[[ Stored data open ]]

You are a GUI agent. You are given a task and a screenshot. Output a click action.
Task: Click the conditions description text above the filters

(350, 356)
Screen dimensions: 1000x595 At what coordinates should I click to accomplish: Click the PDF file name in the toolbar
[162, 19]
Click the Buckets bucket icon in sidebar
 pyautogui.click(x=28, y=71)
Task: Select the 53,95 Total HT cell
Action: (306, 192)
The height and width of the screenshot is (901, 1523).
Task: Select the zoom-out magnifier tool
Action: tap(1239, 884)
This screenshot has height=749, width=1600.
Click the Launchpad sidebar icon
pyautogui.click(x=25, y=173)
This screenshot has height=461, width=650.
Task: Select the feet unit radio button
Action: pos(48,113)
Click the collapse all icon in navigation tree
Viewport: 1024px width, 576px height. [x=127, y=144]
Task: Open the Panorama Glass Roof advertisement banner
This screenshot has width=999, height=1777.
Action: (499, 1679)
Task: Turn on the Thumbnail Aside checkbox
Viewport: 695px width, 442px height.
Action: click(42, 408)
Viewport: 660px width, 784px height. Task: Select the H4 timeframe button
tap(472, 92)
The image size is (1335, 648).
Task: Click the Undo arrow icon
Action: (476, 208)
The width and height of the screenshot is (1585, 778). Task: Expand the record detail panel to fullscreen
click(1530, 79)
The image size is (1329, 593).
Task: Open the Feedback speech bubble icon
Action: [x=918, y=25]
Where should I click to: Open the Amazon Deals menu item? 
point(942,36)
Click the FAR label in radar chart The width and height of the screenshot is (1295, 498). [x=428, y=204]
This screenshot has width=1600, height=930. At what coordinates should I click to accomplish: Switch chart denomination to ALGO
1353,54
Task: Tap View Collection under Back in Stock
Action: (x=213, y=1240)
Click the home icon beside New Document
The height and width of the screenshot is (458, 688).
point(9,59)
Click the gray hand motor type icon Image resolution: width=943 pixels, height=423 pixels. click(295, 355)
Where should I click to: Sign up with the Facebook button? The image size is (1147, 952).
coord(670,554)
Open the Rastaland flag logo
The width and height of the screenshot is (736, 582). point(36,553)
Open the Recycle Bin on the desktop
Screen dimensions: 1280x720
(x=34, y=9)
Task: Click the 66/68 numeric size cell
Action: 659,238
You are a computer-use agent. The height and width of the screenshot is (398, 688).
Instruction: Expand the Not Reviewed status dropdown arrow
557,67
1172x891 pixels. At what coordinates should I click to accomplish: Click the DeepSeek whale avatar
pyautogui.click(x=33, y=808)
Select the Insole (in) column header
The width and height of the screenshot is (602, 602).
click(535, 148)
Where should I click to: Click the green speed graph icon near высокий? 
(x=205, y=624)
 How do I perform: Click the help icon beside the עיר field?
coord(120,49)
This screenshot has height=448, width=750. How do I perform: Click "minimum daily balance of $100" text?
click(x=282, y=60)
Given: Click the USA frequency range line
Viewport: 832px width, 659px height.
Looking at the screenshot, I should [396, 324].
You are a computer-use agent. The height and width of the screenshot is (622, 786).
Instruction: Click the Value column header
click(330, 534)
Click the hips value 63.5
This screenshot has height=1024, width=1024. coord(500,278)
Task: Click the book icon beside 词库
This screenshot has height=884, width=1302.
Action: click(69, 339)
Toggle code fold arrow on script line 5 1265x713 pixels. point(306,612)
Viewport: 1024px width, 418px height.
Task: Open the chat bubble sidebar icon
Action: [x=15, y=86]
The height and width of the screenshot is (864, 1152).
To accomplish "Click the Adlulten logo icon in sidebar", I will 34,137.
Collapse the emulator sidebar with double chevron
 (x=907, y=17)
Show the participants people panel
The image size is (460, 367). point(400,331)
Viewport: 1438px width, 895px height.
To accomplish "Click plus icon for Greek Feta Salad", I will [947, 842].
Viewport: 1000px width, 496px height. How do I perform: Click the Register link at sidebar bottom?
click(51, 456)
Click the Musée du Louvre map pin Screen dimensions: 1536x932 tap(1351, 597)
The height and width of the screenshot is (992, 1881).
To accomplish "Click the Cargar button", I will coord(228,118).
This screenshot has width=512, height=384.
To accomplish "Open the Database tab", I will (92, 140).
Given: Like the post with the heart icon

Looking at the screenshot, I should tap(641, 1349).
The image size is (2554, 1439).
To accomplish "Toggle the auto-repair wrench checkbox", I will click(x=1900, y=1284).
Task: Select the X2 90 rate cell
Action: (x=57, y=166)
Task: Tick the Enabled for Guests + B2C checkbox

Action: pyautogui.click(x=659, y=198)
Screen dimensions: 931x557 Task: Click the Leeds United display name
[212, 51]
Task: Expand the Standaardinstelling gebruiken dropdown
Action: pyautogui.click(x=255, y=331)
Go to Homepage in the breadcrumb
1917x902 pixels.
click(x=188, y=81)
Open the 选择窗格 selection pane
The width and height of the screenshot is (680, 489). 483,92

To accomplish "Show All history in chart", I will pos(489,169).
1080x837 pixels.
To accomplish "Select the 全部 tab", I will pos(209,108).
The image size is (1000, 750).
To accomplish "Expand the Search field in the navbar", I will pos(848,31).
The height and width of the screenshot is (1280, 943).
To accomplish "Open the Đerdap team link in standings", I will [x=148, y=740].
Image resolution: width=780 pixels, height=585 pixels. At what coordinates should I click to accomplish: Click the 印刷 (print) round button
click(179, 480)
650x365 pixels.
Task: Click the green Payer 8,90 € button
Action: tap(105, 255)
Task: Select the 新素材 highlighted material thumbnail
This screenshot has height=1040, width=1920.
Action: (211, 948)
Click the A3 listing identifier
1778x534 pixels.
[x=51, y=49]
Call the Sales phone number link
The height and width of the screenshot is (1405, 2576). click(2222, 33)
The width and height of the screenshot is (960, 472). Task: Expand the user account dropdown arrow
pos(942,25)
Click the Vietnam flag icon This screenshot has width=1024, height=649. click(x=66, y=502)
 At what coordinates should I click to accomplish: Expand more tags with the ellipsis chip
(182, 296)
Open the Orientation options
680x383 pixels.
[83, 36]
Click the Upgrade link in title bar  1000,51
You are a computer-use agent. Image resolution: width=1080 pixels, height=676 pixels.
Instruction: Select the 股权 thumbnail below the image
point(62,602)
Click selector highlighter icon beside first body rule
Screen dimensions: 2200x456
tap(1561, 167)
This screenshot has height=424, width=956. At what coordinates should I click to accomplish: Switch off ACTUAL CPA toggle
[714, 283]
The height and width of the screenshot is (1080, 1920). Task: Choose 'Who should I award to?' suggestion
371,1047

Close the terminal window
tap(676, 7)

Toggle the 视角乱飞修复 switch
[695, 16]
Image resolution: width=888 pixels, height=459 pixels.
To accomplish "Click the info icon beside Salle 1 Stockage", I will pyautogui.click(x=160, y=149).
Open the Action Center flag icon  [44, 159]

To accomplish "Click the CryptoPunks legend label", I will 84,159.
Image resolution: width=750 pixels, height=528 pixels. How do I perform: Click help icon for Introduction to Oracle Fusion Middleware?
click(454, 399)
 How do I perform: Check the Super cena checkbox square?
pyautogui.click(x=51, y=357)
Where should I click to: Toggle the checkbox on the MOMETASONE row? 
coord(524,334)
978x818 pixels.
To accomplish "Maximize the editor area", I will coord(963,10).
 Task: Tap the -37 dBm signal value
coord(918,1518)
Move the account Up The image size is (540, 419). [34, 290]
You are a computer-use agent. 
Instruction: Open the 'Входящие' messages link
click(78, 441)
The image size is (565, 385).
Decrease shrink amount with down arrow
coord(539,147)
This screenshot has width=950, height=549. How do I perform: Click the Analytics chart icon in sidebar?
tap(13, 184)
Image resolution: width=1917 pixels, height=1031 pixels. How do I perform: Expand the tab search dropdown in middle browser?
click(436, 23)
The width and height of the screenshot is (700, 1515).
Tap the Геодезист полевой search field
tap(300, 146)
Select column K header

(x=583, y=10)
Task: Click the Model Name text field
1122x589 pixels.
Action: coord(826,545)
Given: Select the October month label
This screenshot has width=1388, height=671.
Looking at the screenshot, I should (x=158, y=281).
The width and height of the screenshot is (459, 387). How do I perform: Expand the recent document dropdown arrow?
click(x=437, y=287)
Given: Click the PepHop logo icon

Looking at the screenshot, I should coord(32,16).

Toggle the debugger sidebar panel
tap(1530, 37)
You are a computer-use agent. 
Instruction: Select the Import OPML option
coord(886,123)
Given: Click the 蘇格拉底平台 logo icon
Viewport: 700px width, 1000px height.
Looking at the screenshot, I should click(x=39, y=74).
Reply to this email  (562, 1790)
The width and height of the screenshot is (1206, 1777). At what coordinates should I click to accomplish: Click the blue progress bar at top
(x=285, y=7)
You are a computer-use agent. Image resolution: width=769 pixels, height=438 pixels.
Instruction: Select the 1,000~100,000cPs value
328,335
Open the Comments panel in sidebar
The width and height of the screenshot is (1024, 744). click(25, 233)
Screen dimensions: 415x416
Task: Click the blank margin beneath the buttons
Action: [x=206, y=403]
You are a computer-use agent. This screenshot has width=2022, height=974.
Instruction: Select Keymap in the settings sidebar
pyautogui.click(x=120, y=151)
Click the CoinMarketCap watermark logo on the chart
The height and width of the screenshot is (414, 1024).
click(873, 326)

[[ Stored data closed ]]

- [Directions]: Your answer should consist only of the lines from the one with "The width and height of the screenshot is (700, 1515)." through the end of the data above, reproduced exactly.

- [Answer section]:
The width and height of the screenshot is (700, 1515).
Tap the Геодезист полевой search field
tap(300, 146)
Select column K header

(x=583, y=10)
Task: Click the Model Name text field
1122x589 pixels.
Action: coord(826,545)
Given: Select the October month label
This screenshot has width=1388, height=671.
Looking at the screenshot, I should (x=158, y=281).
The width and height of the screenshot is (459, 387). How do I perform: Expand the recent document dropdown arrow?
click(x=437, y=287)
Given: Click the PepHop logo icon

Looking at the screenshot, I should coord(32,16).

Toggle the debugger sidebar panel
tap(1530, 37)
You are a computer-use agent. 
Instruction: Select the Import OPML option
coord(886,123)
Given: Click the 蘇格拉底平台 logo icon
Viewport: 700px width, 1000px height.
Looking at the screenshot, I should click(x=39, y=74).
Reply to this email  (562, 1790)
The width and height of the screenshot is (1206, 1777). At what coordinates should I click to accomplish: Click the blue progress bar at top
(x=285, y=7)
You are a computer-use agent. Image resolution: width=769 pixels, height=438 pixels.
Instruction: Select the 1,000~100,000cPs value
328,335
Open the Comments panel in sidebar
The width and height of the screenshot is (1024, 744). click(25, 233)
Screen dimensions: 415x416
Task: Click the blank margin beneath the buttons
Action: [x=206, y=403]
You are a computer-use agent. This screenshot has width=2022, height=974.
Instruction: Select Keymap in the settings sidebar
pyautogui.click(x=120, y=151)
Click the CoinMarketCap watermark logo on the chart
The height and width of the screenshot is (414, 1024).
click(873, 326)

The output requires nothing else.